Both betray their fear of change. Putin has been reluctant to face the crisis, calling the lockdown which he himself ordered by a “paid holiday” euphemism. Trump keeps talking about an early reopening of the economy, disregarding the opinion of public health professionals and ignoring the fact that people simply won’t go out of their homes. Republican elected officials are taking their cue from Trump, so that the governor of Texas appears ready to conduct a medical experiment on his citizens.

Clearly, the American political establishment can’t wait for February to come back.

In fact, the massive COVID 19 rescue package and the open-ended commitment by the U.S. Federal Reserve to print money and throw it out of helicopters are designed to freeze the US economy. The government and the central bank want to replace all the clients American companies are losing during the lockdown, paying them with public cash. The hope is that when the pandemic finally ends and people come out, all businesses will reopen, life will restart and the good times will roll once more.

Unlike Russia — or any other country for that matter — Washington can throw so much money around because the U.S. dollar is the currency on which the global financial system is based. The Fed can just print dollars and other countries will accept them in payment for their goods and services and hold them as reserves. The United States can do that because in the immediate post-World War II years its government created the international economic system and placed the dollar as its foundation. It is an irony of sorts that Trump has been systematically undermining this system.

Putin and Trump are not the only people who don’t want the world to change. The Democrats in the United States want to go back even further, to the Obama years. At least this is what their choice of presidential candidate suggests. Joe Biden is a nearly senile nincompoop whose only claim to fame is his job as vice president to Barack Obama — even though those eight years started the bubbles which are bursting now and saw an unprecedented expansion of income inequality in America.

Saudi Arabia and other OPEC members also want to preserve the world which existed before February. While Mohammed bin Salman and Putin crossed swords in an oil price war during the past two months, they were pursuing the same goal: to safeguard — or rather bring back — oil as a source of fabulous wealth and a political weapon.

Finally, Wall Street also hopes to reflate the deflated bubble. A pre-Easter rally — which began, appropriately enough, right after the April Fool’s Day — showed that financial speculators are hoping for a V-shaped recovery: a sharp downturn that will be followed by a massive recovery.

The first week in April featured the best gains for stocks in nearly half a century. The problem is that it was taking place against the backdrop of 17 million Americans — or 10.5% of the labor force — applying for unemployment in the past three weeks.

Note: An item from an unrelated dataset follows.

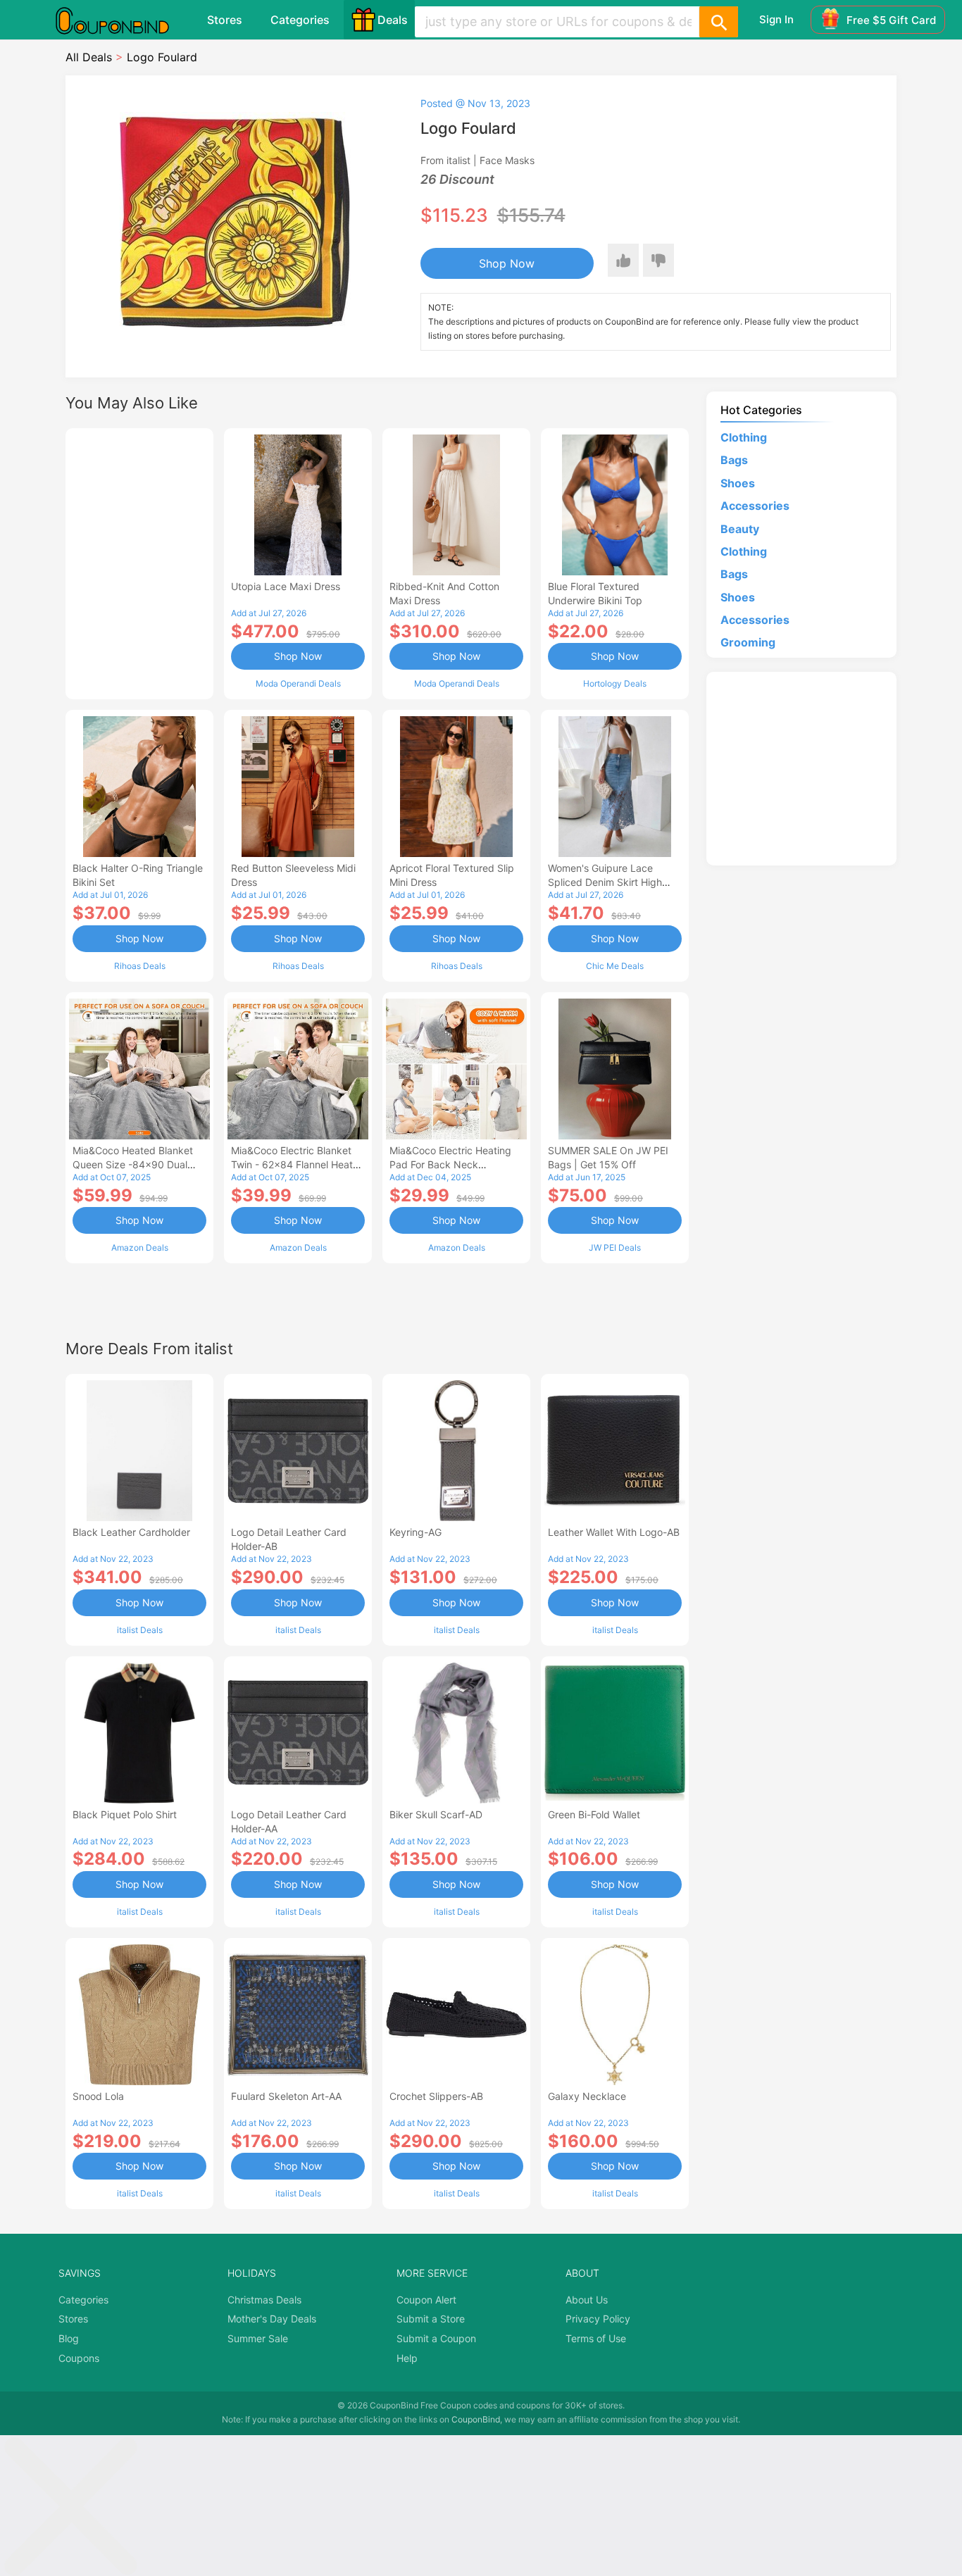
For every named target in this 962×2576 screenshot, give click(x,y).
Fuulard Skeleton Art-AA (286, 2096)
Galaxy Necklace (587, 2096)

This number is certain to go much higher in the weeks ahead. America’s budget deficit, which topped $1 trillion last year, despite extremely robust economic growth, may hit $4 trillion when the fiscal year ends in October.

So, no. the financial bubble is unlikely to be reflated. And despite this being Easter, the world as it existed before February 2020 won’t be resurrected. It is not clear how things will change — and whether the change will be for the better — but change they most certainly will.